Manchmal kann das jedoch auch zu viel werden. Auf einem Flurstück direkt neben ihrem Zuhause wuchert hohes Gras. Vereinzelt liegen Altlasten herum. Das Gelände verkommt zusehends. "Was leer steht, da wird eingebrochen, randaliert, besprüht", berichten die "Auswohner". Schäbig sehen manche illegal bewohnten Lauben aus. Aber darüber sprechen Golinksis nicht. Ehrensache.
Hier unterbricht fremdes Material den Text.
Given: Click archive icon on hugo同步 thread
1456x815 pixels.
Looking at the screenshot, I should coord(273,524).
Zudem kennen sie die Schwierigkeit einer Neuverpachtung: "Keiner will ein Grundstück haben, wenn er erst drei Jahre arbeiten muss, ehe er sich dort erholen kann." 
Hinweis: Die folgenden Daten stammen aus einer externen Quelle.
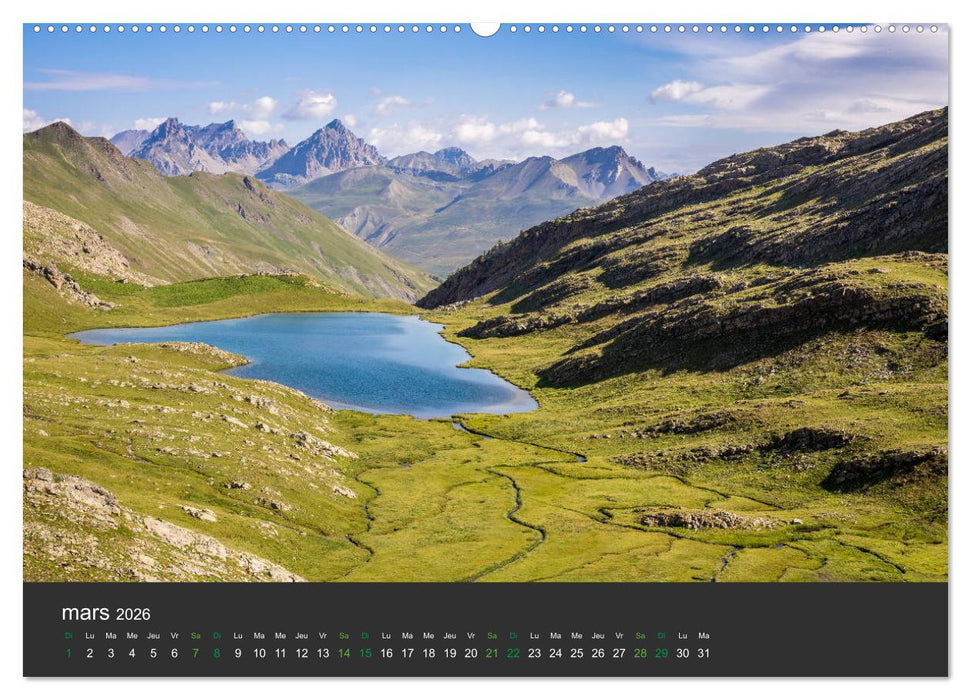Choose the green date 28

639,652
Angesichts der angespannten Wohnsituation in der Stadt kann Bernd Grützke nicht verstehen, weshalb die "Auswohner" und ebenso gute Wohnsubstanz ein Auslaufmodell sein sollen. Er lebt mit seiner Partnerin auf einer Parzelle im Zaunkönigweg, ist dort aufgewachsen. "Das ist finanzierbar, stadtnah und ich wohne im Grünen", sagt er. "Das ist meine Heimat".

Wenn die Meisen sich die Körner in aller Ruhe von der Untertasse auf dem Gartentisch picken und Marianne Blanken sie dabei aus ihrem Küchenfenster beobachten kann, ist das für sie ein Stück Lebensfreude. Seit 65 Jahren ist das Kleingartengebiet ihr Lebensmittelpunkt. "Und einen alten Baum soll man nicht verpflanzen", betont die 85-Jährige.

Die Parzelle hat ihr inzwischen verstorbener Ehemann auf Vermittlung eines Arbeitskollegen vom alten Schlachthof gekauft. Ihr Helmuth habe erst die beiden Schuppen verkleidet, ihr Zuhause dann nach und nach erweitert, weil es für drei Kinder mehr Platz brauchte, erzählt die kontaktfreudige Seniorin, die auch keinerlei Berührungsängste zu "jungen Leuten, die da wohl wild wohnen" hat.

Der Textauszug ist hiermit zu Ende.